What the exercise asks: Using the records below, copy out exactly the line that contains "Click the viewport Options button" and every line that follows it, up to and including the last, and no others.

(Stored data)
[Start of section]

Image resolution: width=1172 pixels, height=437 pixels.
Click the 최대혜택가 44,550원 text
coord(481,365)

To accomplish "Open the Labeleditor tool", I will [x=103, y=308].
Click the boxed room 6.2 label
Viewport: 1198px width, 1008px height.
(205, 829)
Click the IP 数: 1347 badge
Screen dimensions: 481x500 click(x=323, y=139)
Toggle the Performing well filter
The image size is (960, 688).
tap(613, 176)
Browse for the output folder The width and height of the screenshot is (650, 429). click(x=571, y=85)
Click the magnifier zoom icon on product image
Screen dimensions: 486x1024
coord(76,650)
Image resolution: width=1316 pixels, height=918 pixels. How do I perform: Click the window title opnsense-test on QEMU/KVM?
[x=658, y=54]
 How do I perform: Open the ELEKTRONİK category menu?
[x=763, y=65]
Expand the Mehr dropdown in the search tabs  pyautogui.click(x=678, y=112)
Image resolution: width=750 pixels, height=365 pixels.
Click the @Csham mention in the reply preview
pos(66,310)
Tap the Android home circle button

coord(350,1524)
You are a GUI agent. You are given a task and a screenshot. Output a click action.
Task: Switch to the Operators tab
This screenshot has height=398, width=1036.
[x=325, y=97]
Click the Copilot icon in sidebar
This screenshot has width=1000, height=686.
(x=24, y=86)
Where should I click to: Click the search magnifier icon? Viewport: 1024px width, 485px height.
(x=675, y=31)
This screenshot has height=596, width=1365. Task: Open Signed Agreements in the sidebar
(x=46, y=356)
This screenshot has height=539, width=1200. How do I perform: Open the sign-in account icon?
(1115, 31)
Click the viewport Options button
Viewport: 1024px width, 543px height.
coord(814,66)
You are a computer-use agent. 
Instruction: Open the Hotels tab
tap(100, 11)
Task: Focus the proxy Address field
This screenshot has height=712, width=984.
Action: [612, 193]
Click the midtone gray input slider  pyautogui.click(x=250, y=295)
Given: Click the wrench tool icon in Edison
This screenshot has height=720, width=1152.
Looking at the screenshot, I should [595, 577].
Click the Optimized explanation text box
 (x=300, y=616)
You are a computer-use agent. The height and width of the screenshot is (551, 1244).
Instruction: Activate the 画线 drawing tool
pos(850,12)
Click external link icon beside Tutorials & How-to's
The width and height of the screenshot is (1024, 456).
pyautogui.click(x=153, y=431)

[End of section]

Solution to this exercise:
Click the viewport Options button
Viewport: 1024px width, 543px height.
coord(814,66)
You are a computer-use agent. 
Instruction: Open the Hotels tab
tap(100, 11)
Task: Focus the proxy Address field
This screenshot has height=712, width=984.
Action: [612, 193]
Click the midtone gray input slider  pyautogui.click(x=250, y=295)
Given: Click the wrench tool icon in Edison
This screenshot has height=720, width=1152.
Looking at the screenshot, I should [595, 577].
Click the Optimized explanation text box
 (x=300, y=616)
You are a computer-use agent. The height and width of the screenshot is (551, 1244).
Instruction: Activate the 画线 drawing tool
pos(850,12)
Click external link icon beside Tutorials & How-to's
The width and height of the screenshot is (1024, 456).
pyautogui.click(x=153, y=431)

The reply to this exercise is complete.